◆ Input records

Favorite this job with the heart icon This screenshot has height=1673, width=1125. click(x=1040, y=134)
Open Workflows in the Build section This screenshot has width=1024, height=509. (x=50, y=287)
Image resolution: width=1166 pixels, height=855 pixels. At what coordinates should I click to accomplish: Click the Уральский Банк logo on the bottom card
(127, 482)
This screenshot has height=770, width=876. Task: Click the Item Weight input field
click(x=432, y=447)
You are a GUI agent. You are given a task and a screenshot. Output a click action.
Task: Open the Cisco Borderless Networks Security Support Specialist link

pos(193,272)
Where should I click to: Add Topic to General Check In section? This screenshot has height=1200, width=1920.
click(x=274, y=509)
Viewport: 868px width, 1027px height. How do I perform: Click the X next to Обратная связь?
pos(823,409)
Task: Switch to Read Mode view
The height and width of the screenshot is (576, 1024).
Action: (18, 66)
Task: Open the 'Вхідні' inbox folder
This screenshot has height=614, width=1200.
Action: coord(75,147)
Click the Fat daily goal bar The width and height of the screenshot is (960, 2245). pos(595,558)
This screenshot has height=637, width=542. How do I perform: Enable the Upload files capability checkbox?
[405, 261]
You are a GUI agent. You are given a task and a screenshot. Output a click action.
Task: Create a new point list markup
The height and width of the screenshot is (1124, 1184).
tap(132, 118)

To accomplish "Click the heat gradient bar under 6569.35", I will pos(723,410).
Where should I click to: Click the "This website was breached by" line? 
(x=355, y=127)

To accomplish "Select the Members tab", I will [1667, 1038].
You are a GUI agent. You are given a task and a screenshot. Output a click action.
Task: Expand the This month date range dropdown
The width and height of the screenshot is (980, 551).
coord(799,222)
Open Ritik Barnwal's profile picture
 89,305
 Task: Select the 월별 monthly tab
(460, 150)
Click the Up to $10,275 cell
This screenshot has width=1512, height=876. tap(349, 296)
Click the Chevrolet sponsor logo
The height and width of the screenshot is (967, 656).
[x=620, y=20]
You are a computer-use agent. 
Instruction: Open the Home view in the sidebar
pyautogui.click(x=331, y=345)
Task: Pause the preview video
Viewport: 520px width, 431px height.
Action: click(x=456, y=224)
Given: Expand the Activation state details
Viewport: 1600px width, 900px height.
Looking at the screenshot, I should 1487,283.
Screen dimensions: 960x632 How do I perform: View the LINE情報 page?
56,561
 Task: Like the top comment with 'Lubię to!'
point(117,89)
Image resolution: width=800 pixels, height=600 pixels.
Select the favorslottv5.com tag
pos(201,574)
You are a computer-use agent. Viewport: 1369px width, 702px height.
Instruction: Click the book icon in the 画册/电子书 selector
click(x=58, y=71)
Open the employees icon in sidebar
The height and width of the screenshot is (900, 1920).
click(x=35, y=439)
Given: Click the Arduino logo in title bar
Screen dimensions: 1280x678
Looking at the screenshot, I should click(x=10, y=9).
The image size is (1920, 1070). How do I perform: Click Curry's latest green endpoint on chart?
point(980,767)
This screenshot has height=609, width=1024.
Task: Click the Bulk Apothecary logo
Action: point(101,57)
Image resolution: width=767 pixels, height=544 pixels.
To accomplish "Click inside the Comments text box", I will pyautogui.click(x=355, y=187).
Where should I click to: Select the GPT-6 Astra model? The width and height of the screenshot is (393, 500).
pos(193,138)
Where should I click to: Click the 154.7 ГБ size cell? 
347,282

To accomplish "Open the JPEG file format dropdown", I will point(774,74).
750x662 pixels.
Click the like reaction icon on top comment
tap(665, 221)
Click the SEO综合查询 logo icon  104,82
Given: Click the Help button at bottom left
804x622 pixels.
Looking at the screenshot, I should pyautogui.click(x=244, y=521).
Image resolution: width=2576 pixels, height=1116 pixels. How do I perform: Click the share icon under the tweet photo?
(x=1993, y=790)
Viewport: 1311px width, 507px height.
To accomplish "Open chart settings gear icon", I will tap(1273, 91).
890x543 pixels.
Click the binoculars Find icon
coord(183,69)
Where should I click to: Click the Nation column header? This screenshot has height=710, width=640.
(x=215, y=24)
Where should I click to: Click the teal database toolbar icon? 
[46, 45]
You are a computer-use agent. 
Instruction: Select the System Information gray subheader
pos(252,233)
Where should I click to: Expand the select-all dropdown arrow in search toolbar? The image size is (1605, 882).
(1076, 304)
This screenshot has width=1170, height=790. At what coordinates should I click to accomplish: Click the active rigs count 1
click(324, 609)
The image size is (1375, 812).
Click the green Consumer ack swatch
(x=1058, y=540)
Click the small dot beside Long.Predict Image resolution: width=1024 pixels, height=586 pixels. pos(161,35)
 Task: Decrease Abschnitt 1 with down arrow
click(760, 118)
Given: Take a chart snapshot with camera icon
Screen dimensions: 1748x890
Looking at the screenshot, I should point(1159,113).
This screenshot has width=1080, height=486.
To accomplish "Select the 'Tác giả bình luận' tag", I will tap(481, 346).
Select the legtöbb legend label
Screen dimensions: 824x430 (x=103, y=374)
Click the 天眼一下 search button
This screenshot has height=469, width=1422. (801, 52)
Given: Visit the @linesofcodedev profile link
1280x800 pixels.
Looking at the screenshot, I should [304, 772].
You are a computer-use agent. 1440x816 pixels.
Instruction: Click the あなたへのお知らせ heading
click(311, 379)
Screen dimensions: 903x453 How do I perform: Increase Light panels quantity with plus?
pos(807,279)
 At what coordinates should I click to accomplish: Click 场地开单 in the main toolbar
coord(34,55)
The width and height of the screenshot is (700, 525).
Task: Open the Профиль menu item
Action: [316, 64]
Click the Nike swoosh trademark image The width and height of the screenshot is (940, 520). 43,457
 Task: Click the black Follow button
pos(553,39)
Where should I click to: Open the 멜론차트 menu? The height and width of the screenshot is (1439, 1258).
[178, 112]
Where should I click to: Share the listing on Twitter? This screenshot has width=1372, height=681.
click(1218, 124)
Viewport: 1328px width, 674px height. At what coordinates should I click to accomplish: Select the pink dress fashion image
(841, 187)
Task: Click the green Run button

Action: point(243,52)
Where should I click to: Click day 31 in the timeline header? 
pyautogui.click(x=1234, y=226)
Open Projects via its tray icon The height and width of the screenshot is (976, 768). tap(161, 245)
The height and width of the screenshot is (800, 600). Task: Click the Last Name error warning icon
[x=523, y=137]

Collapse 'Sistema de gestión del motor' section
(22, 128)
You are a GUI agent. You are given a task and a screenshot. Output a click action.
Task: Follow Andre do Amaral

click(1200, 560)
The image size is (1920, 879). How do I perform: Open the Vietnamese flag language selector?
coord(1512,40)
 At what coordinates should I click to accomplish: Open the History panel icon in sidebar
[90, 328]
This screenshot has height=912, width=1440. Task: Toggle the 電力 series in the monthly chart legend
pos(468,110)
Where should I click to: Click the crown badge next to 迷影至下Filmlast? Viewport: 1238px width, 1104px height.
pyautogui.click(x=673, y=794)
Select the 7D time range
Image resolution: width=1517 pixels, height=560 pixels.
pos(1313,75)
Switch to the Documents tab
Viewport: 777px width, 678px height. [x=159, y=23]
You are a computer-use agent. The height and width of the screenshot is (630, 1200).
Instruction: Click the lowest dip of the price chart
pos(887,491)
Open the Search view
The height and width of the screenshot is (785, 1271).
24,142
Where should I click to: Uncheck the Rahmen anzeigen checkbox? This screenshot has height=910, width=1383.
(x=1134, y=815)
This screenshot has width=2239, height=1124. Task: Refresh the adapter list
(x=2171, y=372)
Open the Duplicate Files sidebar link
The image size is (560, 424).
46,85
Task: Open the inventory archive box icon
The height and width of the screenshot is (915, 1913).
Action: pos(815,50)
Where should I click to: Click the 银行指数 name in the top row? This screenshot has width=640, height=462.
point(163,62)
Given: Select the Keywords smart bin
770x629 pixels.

◆ Task goal
Reproduce verbatim only the segment of the listing bounded by the line containing "890x543 pixels." and the line containing "Click the small", with both boundary lines included.

◆ Response to the task
890x543 pixels.
Click the binoculars Find icon
coord(183,69)
Where should I click to: Click the Nation column header? This screenshot has height=710, width=640.
(x=215, y=24)
Where should I click to: Click the teal database toolbar icon? 
[46, 45]
You are a computer-use agent. 
Instruction: Select the System Information gray subheader
pos(252,233)
Where should I click to: Expand the select-all dropdown arrow in search toolbar? The image size is (1605, 882).
(1076, 304)
This screenshot has width=1170, height=790. At what coordinates should I click to accomplish: Click the active rigs count 1
click(324, 609)
The image size is (1375, 812).
Click the green Consumer ack swatch
(x=1058, y=540)
Click the small dot beside Long.Predict Image resolution: width=1024 pixels, height=586 pixels. pos(161,35)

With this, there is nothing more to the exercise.